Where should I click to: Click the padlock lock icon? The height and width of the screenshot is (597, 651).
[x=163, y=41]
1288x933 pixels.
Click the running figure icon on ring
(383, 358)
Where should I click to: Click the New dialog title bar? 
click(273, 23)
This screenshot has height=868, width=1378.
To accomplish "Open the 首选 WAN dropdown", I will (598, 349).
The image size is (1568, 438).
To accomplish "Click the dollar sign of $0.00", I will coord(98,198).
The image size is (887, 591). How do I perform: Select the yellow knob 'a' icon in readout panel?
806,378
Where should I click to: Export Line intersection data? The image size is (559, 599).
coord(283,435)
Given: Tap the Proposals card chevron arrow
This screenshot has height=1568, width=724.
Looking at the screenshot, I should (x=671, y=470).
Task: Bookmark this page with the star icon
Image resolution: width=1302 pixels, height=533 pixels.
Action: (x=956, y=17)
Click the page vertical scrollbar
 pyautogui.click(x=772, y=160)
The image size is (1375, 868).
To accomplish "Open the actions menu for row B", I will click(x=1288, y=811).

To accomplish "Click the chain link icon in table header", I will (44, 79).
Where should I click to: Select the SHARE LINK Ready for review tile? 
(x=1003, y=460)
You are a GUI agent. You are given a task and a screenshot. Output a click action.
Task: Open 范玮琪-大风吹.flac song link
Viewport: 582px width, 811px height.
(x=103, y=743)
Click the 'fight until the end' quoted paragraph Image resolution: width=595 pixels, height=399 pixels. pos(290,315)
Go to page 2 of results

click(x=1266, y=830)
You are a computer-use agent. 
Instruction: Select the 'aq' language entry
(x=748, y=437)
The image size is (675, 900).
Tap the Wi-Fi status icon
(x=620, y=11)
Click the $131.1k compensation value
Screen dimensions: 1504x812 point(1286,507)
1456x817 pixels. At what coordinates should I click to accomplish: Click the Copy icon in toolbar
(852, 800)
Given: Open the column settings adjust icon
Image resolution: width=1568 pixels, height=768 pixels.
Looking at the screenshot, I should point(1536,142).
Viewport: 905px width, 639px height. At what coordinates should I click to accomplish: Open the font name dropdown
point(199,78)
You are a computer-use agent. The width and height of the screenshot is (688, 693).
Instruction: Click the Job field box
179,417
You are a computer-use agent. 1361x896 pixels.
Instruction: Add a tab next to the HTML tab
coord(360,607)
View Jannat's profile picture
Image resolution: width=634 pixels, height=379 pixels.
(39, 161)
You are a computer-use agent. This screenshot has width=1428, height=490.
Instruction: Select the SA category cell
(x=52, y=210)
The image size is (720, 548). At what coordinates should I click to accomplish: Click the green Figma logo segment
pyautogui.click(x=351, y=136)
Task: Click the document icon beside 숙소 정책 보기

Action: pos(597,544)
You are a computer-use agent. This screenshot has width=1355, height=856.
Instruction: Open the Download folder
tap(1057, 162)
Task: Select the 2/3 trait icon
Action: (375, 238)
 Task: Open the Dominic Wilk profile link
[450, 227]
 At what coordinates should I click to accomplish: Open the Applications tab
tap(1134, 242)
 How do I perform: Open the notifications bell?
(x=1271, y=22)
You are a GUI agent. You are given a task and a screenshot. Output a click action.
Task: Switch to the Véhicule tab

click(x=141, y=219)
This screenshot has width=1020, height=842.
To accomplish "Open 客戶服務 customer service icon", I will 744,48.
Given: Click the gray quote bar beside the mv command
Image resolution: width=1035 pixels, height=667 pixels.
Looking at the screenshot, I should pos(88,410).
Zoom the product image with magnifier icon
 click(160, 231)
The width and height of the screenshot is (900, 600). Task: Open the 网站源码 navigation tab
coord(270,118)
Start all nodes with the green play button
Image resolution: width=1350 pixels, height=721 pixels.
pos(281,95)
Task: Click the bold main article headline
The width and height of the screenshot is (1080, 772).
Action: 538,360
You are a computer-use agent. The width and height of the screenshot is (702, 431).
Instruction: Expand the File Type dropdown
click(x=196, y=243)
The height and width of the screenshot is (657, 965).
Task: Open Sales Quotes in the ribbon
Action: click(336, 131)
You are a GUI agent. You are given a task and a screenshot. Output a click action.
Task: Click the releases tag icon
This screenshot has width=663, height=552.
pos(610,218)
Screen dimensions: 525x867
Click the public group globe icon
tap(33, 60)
◇ ◇ ◇ ◇ ◇ ◇ ◇
*TASK DETAILS*. A word-for-word repeat of the full data is needed.

*TASK RESPONSE*.
Where should I click to: Click the padlock lock icon? The height and width of the screenshot is (597, 651).
[x=163, y=41]
1288x933 pixels.
Click the running figure icon on ring
(383, 358)
Where should I click to: Click the New dialog title bar? 
click(273, 23)
This screenshot has height=868, width=1378.
To accomplish "Open the 首选 WAN dropdown", I will (598, 349).
The image size is (1568, 438).
To accomplish "Click the dollar sign of $0.00", I will coord(98,198).
The image size is (887, 591). How do I perform: Select the yellow knob 'a' icon in readout panel?
806,378
Where should I click to: Export Line intersection data? The image size is (559, 599).
coord(283,435)
Given: Tap the Proposals card chevron arrow
This screenshot has height=1568, width=724.
Looking at the screenshot, I should (x=671, y=470).
Task: Bookmark this page with the star icon
Image resolution: width=1302 pixels, height=533 pixels.
Action: (x=956, y=17)
Click the page vertical scrollbar
 pyautogui.click(x=772, y=160)
The image size is (1375, 868).
To accomplish "Open the actions menu for row B", I will click(x=1288, y=811).

To accomplish "Click the chain link icon in table header", I will (44, 79).
Where should I click to: Select the SHARE LINK Ready for review tile? 
(x=1003, y=460)
You are a GUI agent. You are given a task and a screenshot. Output a click action.
Task: Open 范玮琪-大风吹.flac song link
Viewport: 582px width, 811px height.
(x=103, y=743)
Click the 'fight until the end' quoted paragraph Image resolution: width=595 pixels, height=399 pixels. pos(290,315)
Go to page 2 of results

click(x=1266, y=830)
You are a computer-use agent. 
Instruction: Select the 'aq' language entry
(x=748, y=437)
The image size is (675, 900).
Tap the Wi-Fi status icon
(x=620, y=11)
Click the $131.1k compensation value
Screen dimensions: 1504x812 point(1286,507)
1456x817 pixels. At what coordinates should I click to accomplish: Click the Copy icon in toolbar
(852, 800)
Given: Open the column settings adjust icon
Image resolution: width=1568 pixels, height=768 pixels.
Looking at the screenshot, I should point(1536,142).
Viewport: 905px width, 639px height. At what coordinates should I click to accomplish: Open the font name dropdown
point(199,78)
You are a computer-use agent. The width and height of the screenshot is (688, 693).
Instruction: Click the Job field box
179,417
You are a computer-use agent. 1361x896 pixels.
Instruction: Add a tab next to the HTML tab
coord(360,607)
View Jannat's profile picture
Image resolution: width=634 pixels, height=379 pixels.
(39, 161)
You are a computer-use agent. This screenshot has width=1428, height=490.
Instruction: Select the SA category cell
(x=52, y=210)
The image size is (720, 548). At what coordinates should I click to accomplish: Click the green Figma logo segment
pyautogui.click(x=351, y=136)
Task: Click the document icon beside 숙소 정책 보기

Action: pos(597,544)
You are a computer-use agent. This screenshot has width=1355, height=856.
Instruction: Open the Download folder
tap(1057, 162)
Task: Select the 2/3 trait icon
Action: (375, 238)
 Task: Open the Dominic Wilk profile link
[450, 227]
 At what coordinates should I click to accomplish: Open the Applications tab
tap(1134, 242)
 How do I perform: Open the notifications bell?
(x=1271, y=22)
You are a GUI agent. You are given a task and a screenshot. Output a click action.
Task: Switch to the Véhicule tab

click(x=141, y=219)
This screenshot has width=1020, height=842.
To accomplish "Open 客戶服務 customer service icon", I will 744,48.
Given: Click the gray quote bar beside the mv command
Image resolution: width=1035 pixels, height=667 pixels.
Looking at the screenshot, I should pos(88,410).
Zoom the product image with magnifier icon
 click(160, 231)
The width and height of the screenshot is (900, 600). Task: Open the 网站源码 navigation tab
coord(270,118)
Start all nodes with the green play button
Image resolution: width=1350 pixels, height=721 pixels.
pos(281,95)
Task: Click the bold main article headline
The width and height of the screenshot is (1080, 772).
Action: 538,360
You are a computer-use agent. The width and height of the screenshot is (702, 431).
Instruction: Expand the File Type dropdown
click(x=196, y=243)
The height and width of the screenshot is (657, 965).
Task: Open Sales Quotes in the ribbon
Action: click(336, 131)
You are a GUI agent. You are given a task and a screenshot. Output a click action.
Task: Click the releases tag icon
This screenshot has width=663, height=552.
pos(610,218)
Screen dimensions: 525x867
Click the public group globe icon
tap(33, 60)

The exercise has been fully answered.